> [WORK TO DO]:
A: According to the thesis abstract, what percentage reduction in fuel consumption did the research find across the truck scenarios?
B: Reproduce the stretch of rows from the line containing "You are a computer-use agent. Image" through the end of the rows.

> [ARTICLE]:
--
Insinööritieteiden korkeakoulu | Master's thesis

Date

2024-01-22

Department

Major/Subject

European Mining Course

Mcode

Degree programme

European Mining, Minerals and Environmental Programme (EMMEP)

Language

en

Pages

84

Series

Abstract

The mining industry is a significant contributor to greenhouse gas emissions and operational costs. The transportation of materials within mining operations, especially using diesel-powered trucks, accounts for a substantial portion of both emissions and costs. Optimizing fuel consumption in this context is crucial for environmental sustainability and financial efficiency. While there is some existing research on minimizing fuel consumption in mining operations, most of these studies prioritize production over fuel efficiency. Additionally, there is a lack of solutions addressing real-time dispatch problems while also minimizing fuel consumption. This thesis proposes the development of a model to optimize truck speeds in mining operations, with the primary goal of reducing fuel consumption. The focus is on minimizing waiting times for trucks at loading stations by adjusting their speeds using a metaheuristic algorithm, specifically Simulated Annealing (SA). To achieve this, a discrete event simulation (DES) model made in HaulSim to replicate a simplified mining site in Nevada, USA. The simulation includes Caterpillar 793 series trucks. The SA algorithm is applied to find optimal truck speeds, with the aim of reducing fuel consumption with the same level of production. The hypothesis is that lowering truck speeds in mining environments with queueing trucks can significantly reduce fuel consumption. The study explores how speed optimization impacts efficiency across different mining conditions, identifies the most effective optimization techniques, and quantifies potential fuel savings. The research reveals a 27-32% reduction in fuel consumption across various truck scenarios. However, these findings should be interpreted cautiously due to limitations in data constraints and modelling simplifications. In conclusion, the study highlights the effectiveness of SA in optimizing truck speeds and the potential for substantial fuel savings in mining operations. We recommend the integration of Artificial Neural Networks (ANNs) for a more nuanced approach to fuel consumption estimation and optimization, considering factors like road maintenance intervals and payload. This synergistic approach, combining metaheuristics and machine learning techniques, aligns with sustainable practices in the mining industry and offers promising avenues for further research and application.
--
> [RECORDED DATA]:
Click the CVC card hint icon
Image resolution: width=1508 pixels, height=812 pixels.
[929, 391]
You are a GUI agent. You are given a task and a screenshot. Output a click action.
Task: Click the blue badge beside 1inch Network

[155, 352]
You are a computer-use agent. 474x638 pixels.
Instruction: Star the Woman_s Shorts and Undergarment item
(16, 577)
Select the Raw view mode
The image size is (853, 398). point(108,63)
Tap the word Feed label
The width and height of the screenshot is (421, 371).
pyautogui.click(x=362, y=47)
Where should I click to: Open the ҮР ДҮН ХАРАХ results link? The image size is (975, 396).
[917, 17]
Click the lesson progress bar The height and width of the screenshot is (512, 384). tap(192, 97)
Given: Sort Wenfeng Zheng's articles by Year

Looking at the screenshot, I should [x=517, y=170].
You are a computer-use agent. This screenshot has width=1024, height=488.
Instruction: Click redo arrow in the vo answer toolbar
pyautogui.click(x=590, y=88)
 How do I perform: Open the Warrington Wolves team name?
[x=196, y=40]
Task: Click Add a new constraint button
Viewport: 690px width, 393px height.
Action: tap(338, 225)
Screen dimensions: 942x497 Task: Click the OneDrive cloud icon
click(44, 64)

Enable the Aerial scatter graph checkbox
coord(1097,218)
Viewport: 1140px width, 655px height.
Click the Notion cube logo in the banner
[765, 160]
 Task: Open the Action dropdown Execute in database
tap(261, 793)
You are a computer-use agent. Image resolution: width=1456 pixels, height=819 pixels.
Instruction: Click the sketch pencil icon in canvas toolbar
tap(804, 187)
--
> [THE RESULTS]:
A: 27-32%

B:
You are a computer-use agent. Image resolution: width=1456 pixels, height=819 pixels.
Instruction: Click the sketch pencil icon in canvas toolbar
tap(804, 187)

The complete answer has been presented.